The entries below contain a stretch that opens with the line containing "The height and width of the screenshot is (772, 1366)." and closes with the line containing "You are a computer-use agent. The image"; set down that stretch exactly, both ends included, and nothing else.

# # # #

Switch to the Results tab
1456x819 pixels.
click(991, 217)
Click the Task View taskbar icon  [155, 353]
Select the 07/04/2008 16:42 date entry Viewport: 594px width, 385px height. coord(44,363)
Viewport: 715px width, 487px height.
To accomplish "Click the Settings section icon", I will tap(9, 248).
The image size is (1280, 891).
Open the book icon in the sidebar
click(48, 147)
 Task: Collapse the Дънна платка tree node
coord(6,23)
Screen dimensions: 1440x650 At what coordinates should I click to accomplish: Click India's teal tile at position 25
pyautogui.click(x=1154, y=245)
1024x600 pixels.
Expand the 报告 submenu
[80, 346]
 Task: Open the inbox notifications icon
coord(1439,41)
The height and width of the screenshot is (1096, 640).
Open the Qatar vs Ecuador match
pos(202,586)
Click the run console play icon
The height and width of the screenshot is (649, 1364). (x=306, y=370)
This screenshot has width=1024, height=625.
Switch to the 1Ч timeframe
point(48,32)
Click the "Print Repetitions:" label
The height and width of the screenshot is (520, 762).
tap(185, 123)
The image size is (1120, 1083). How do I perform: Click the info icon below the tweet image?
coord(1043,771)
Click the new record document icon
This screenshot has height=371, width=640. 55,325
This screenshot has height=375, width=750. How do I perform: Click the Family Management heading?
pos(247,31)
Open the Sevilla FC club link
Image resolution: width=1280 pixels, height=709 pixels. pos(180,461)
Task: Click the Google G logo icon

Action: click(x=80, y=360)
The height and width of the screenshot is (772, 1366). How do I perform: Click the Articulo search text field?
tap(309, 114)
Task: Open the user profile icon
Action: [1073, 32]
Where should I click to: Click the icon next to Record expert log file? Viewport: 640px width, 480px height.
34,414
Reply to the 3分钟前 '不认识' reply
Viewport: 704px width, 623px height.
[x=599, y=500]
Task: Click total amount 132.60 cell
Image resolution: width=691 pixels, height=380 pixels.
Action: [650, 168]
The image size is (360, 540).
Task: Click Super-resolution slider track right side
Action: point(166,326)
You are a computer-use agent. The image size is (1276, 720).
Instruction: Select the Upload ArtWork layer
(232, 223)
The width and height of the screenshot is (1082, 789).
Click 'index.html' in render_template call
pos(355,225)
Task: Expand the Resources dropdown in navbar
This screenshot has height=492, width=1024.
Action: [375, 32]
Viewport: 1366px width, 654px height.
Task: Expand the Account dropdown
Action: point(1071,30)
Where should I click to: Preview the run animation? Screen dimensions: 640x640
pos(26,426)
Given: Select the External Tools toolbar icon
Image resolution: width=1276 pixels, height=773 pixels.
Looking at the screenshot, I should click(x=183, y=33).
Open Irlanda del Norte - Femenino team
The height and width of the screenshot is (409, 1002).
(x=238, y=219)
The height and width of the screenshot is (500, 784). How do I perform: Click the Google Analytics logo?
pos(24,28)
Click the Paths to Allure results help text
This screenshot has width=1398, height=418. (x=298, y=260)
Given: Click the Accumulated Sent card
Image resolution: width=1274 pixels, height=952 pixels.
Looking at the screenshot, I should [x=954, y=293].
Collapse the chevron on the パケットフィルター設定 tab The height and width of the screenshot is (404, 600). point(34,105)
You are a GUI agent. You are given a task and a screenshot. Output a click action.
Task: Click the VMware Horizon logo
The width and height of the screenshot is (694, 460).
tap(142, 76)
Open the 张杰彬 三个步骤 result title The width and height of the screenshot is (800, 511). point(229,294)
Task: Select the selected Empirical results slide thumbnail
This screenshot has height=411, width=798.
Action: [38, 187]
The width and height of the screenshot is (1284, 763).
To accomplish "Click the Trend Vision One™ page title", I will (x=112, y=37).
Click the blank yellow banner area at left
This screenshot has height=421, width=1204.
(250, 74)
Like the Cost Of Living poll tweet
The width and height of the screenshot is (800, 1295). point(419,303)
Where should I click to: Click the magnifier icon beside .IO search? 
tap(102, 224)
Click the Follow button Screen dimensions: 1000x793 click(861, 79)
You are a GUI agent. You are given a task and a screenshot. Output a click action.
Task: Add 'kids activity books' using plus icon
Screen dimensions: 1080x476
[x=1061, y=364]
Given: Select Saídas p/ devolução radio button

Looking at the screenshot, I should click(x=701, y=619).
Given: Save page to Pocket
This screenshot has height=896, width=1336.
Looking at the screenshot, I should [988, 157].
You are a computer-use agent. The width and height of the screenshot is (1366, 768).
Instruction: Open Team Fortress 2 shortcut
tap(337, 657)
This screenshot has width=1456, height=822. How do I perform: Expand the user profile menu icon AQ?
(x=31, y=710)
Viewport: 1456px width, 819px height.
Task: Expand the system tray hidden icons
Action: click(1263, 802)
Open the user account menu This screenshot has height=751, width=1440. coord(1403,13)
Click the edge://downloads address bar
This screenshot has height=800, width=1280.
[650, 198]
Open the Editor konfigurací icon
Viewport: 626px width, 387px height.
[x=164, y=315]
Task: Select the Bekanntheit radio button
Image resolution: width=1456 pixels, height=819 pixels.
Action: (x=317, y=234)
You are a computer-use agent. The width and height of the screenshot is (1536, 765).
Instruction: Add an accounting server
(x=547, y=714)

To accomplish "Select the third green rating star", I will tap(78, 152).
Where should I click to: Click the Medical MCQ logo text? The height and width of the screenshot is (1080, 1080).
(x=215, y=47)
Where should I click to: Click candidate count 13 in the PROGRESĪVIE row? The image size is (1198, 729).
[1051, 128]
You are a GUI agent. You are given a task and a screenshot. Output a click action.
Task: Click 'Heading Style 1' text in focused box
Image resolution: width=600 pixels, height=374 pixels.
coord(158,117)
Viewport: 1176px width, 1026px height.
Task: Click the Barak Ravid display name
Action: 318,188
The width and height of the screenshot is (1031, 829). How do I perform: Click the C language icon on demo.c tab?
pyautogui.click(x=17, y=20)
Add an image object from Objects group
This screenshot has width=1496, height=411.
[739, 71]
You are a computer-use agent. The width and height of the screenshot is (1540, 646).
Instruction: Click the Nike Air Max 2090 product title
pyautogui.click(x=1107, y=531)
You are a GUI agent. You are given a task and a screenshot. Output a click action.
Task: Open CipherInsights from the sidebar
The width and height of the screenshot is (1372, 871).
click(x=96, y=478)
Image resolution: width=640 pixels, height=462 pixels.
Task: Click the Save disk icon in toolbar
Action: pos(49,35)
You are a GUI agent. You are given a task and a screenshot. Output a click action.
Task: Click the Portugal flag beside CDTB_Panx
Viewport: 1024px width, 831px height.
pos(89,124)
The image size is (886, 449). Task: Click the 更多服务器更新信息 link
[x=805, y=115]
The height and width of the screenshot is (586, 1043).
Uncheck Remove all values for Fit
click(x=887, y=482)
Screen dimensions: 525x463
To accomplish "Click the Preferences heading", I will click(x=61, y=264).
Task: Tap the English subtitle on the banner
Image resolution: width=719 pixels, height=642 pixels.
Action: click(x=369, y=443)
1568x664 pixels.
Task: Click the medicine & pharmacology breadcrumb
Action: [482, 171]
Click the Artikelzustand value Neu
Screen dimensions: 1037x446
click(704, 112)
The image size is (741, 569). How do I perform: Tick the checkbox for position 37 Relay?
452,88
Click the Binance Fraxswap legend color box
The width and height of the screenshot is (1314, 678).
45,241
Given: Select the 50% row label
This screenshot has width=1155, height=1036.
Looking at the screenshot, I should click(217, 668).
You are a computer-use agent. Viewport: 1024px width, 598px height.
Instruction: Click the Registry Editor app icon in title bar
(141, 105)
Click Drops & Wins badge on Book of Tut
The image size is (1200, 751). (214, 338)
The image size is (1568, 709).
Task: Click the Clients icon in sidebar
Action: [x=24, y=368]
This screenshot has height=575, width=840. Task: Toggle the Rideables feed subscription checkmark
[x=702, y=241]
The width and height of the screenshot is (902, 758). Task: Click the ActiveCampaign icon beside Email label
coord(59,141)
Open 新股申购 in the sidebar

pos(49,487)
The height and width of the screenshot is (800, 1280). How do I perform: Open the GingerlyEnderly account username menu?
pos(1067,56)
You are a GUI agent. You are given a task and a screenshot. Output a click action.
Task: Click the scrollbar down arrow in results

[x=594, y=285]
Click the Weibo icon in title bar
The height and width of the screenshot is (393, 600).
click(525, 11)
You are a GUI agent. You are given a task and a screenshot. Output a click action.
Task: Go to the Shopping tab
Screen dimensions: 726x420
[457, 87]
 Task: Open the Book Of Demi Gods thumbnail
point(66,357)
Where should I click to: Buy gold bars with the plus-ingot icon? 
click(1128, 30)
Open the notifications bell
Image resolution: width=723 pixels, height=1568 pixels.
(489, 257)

# # # #

Response to the task:
The height and width of the screenshot is (772, 1366). How do I perform: Click the Articulo search text field?
tap(309, 114)
Task: Open the user profile icon
Action: [1073, 32]
Where should I click to: Click the icon next to Record expert log file? Viewport: 640px width, 480px height.
34,414
Reply to the 3分钟前 '不认识' reply
Viewport: 704px width, 623px height.
[x=599, y=500]
Task: Click total amount 132.60 cell
Image resolution: width=691 pixels, height=380 pixels.
Action: [650, 168]
The image size is (360, 540).
Task: Click Super-resolution slider track right side
Action: point(166,326)
You are a computer-use agent. The image size is (1276, 720).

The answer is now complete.